Taking a look at the typed-dict Zoo and following along its nested structure, the final shape of the payload becomes clearer without us having to look for example payloads. Also, Mypy can check whether the payload conforms to the shape of the annotated type. I used Annotated[Zoo, dict] in the input parameter of save_to_cache function to communicate with the reader that an instance of the class Zoo is a dict that conforms to the contract laid out in the type itself. The type Annotated can be used to add any arbitrary metadata to a particular type.

In runtime, this snippet will exhibit the same behavior as the previous one. Mypy also approves this.

Handling missing key-value pairs

By default, the type checker will structurally validate the shape of the dict annotated with a TypedDict class and all the key-value pairs expected by the annotation must be present in the dict. It’s possible to lax this behavior by specifying totality. This can be helpful to deal with missing fields without letting go of type safety. Consider this:

from __future__ import annotations

from typing import TypedDict


class Attribute(TypedDict):
    family: str
    genus: str
    is_mammal: bool


animal_attribute: Attribute = {
    "family": "Hominidae",
    "genus": "Homo",
}  # Mypy will complain about the missing 'is_mammal' key.

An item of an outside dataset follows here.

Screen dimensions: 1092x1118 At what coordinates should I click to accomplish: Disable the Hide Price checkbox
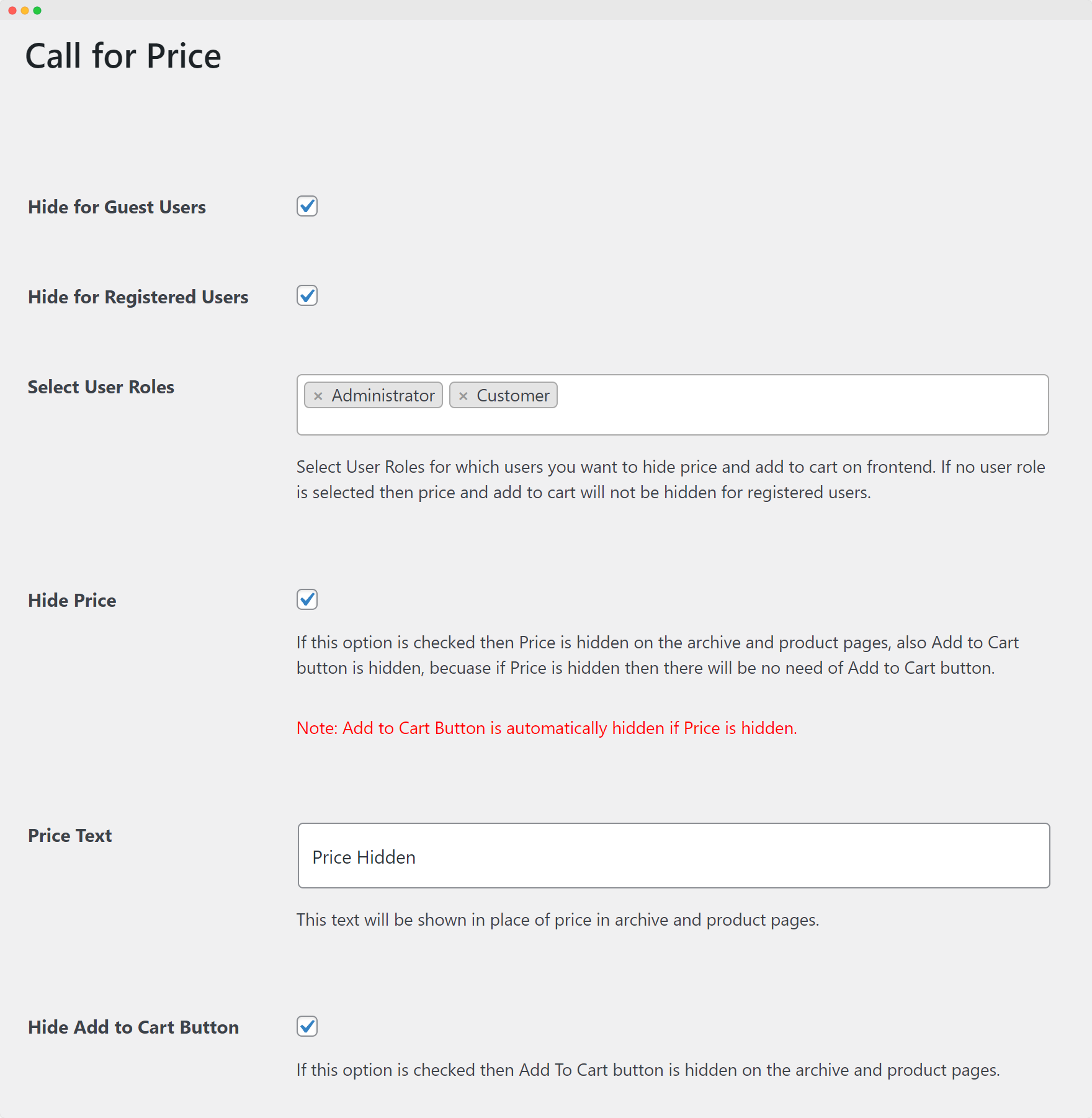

Mypy will complain about the missing key:

src.py:12: error: Missing key "is_mammal" for TypedDict "Attribute"
    animal_attribute: Attribute = {
                                  ^
Found 1 error in 1 file (checked 1 source file)

You can relax this behavior like this:

...


class Attribute(TypedDict, total=False):
    family: str
    genus: str
    is_mammal: bool


...

Now Mypy will no longer complain about the missing field in the annotated dict. However, this will still disallow arbitrary keys that isn’t defined in the TypedDict. For example:

...

# Mypy will complain as the key 'species' doesn't exist in the TypedDict.
animal_attribute["species"] = "Sapiens"

...
src.py:17: error: TypedDict "Attribute" has no key "species"
    animal_attribute["species"] = "Sapiens"
                    ^
Found 1 error in 1 file (checked 3 source files)
make: *** [Makefile:134: mypy] Error 1

Sweet type safety without being too strict about missing fields!